Eppure deve esserci una sottile ma insistente differenza tra passato e futuro. 

Nel mondo attuale e globalizzato, infatti, l’emigrazione “culturale” diventa una vera e propria scelta, non più forzata da cause esterne, se non dall’Italia stessa, che sembra non capire. Oggi, tra i nomi dei più grandi ricercatori, la maggior parte potrebbe essere composta da nomi italiani, malgrado rappresentino una minoranza.

Succede perché la storia insegna, ma si fa ben poco per cambiarla. La realizzazione del singolo non coincide ancora con la realizzazione della totalità del Paese.

È questo il concetto su cui dovrebbe concentrarsi un italiano. 

Si allude alla ricerca come se fosse un’utopia. 

Ciononostante, il confine tra questa e la realtà sarebbe plausibile, possibile; in questo periodo storico ci è stato dimostrato in ogni modo. Tra le righe dei prossimi libri di scuola, i nostri nipoti si porranno delle domande, le stesse che oggi vengono palesemente ignorate. 

Siamo dotati di strumenti inalienabili, nelle nostre teste, ma non abbiamo la possibilità o il diritto di potercene servire qui ed ora. 

E quando il mondo si ferma, ci guardiamo intorno, perché sembra sempre troppo tardi per iniziare. Avvertiamo un senso di smarrimento, nessuna rassicurazione. 

Basti pensare alle numerose notizie riguardo al vaccino contro il Covid-19. Basti pensare al Covid-19. 

C’è stato un terrore di massa, accompagnato ad un senso di inadeguatezza incolmabile.  Poca ed errata divulgazione scientifica. 

Eppure, si potrebbero menzionare personalità come Federico Fornesis, Carla Colombo o Matteo Iannacone. Al sud potrei citare Andrea Rapisarda, associato di Fisica teorica dell’ateneo catanese, Alessio Biondo, Giuseppe Inturri, Vito Latora, Alessandro Pluchino, Rosario Le Moli, Nadia Giuffrida, i quali hanno cercato di identificare le zone più a rischio di contagio e di rispondere ai numerosi perché. 

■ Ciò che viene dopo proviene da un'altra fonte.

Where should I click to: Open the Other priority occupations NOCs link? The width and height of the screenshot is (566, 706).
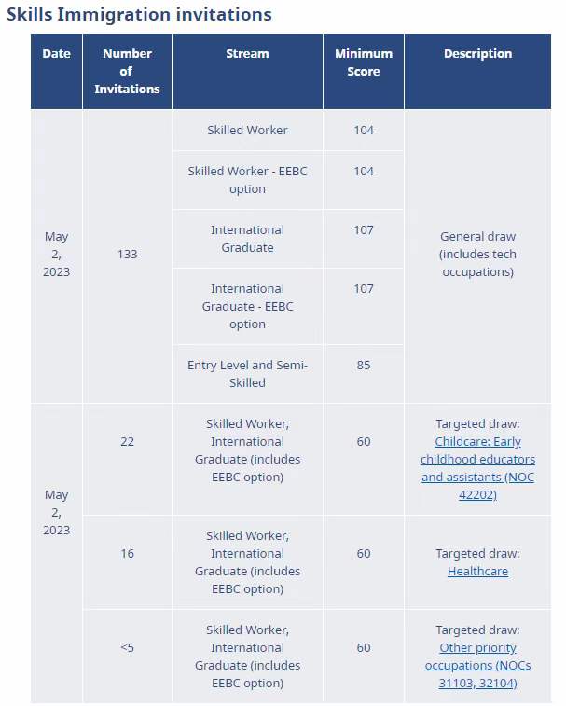477,666
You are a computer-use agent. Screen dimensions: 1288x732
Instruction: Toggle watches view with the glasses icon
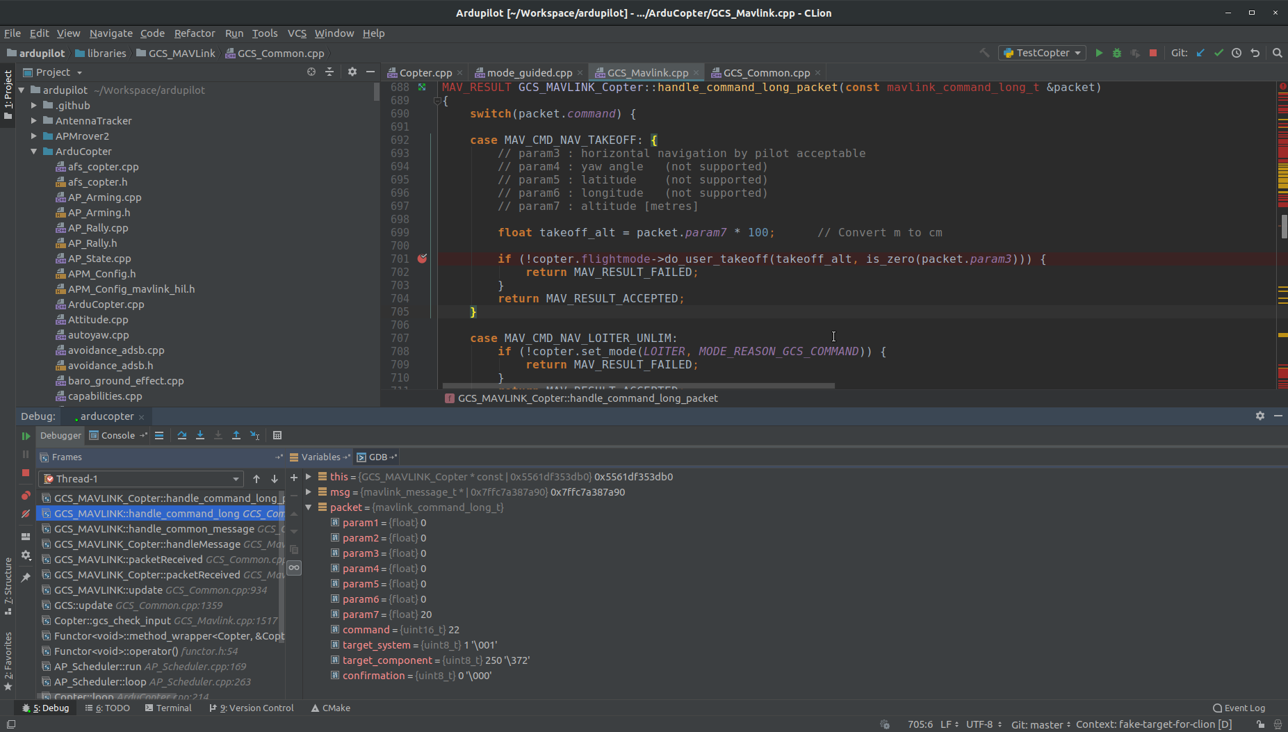(294, 568)
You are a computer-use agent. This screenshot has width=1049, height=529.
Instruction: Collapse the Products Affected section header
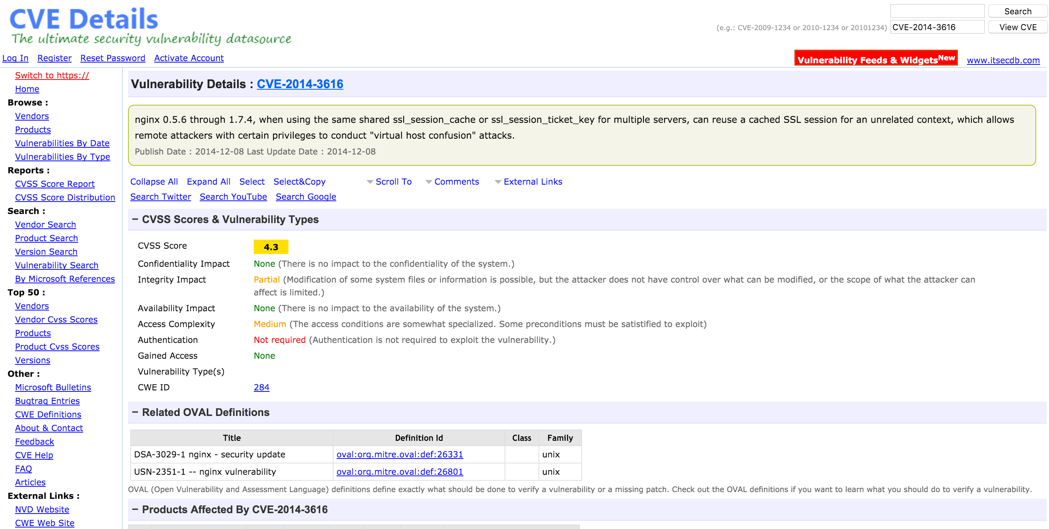tap(135, 509)
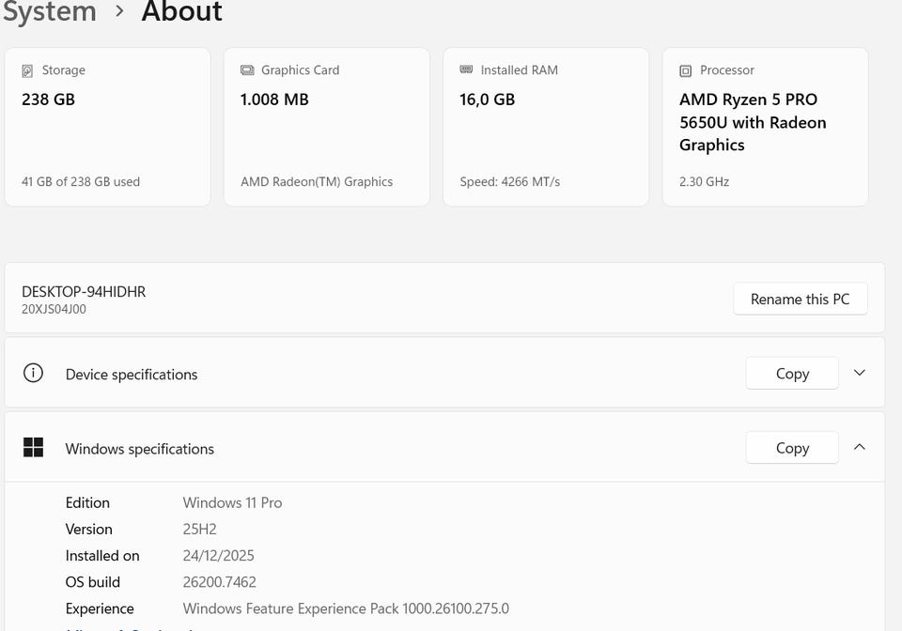Click the Graphics Card icon
The height and width of the screenshot is (631, 902).
point(247,70)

Iannocone afferma: “Questa pandemia è così grave anche perché non è stato fatto il lavoro di ricerca di base sui coronavirus che si sarebbe dovuto fare”. Ripetere l’errore sarebbe gravissimo.

Parole al vento ed, ancora una volta, pochi investimenti.

Un articolo di “ANSA.it” sostiene che “In Italia la fiducia verso la comunità scientifica si è attestata sull’84%, al 42% quella per il governo e al 35% quella verso le altre persone.” Nonostante ciò, abbiamo pochi dati concreti.

A causa dello scarso contributo a livello statale, sono sempre più sulle spalle del terzo settore solo come fondazioni e onlus a scopo di ricerca ed occorre sottolineare che si alimentano grazie alla generosità dei cittadini.

Che la tragica esperienza affrontata negli ultimi anni sia da punto di inizio!

Si inizia stando dalla parte dei curiosi, di chi sperimenta, non lasciando le grandi responsabilità agli altri. Si inizia creando le piattaforme giuste per decollare, con il sostegno giusto per potersi buttare nelle scoperte, nella ricerca. 

Giocare in casa, ma con le carte a disposizione, prendendo le distanze dagli schemi fissi ed impostati, cambiare i numeri, avere prospettive non solo più ampie, ma colorate di innovazione.

Ad un meridionale tocca il doppio del lavoro: allontanarsi dal baratro del pregiudizio, dell’impotenza, sbloccare lo stallo a favore di una dinamicità sempre maggiore, sostenendola. Iniziare ad emergere, tenendo stretti quei semi, quasi gelosamente, crederci e prendersene cura, difendendone il valore, come un fiore.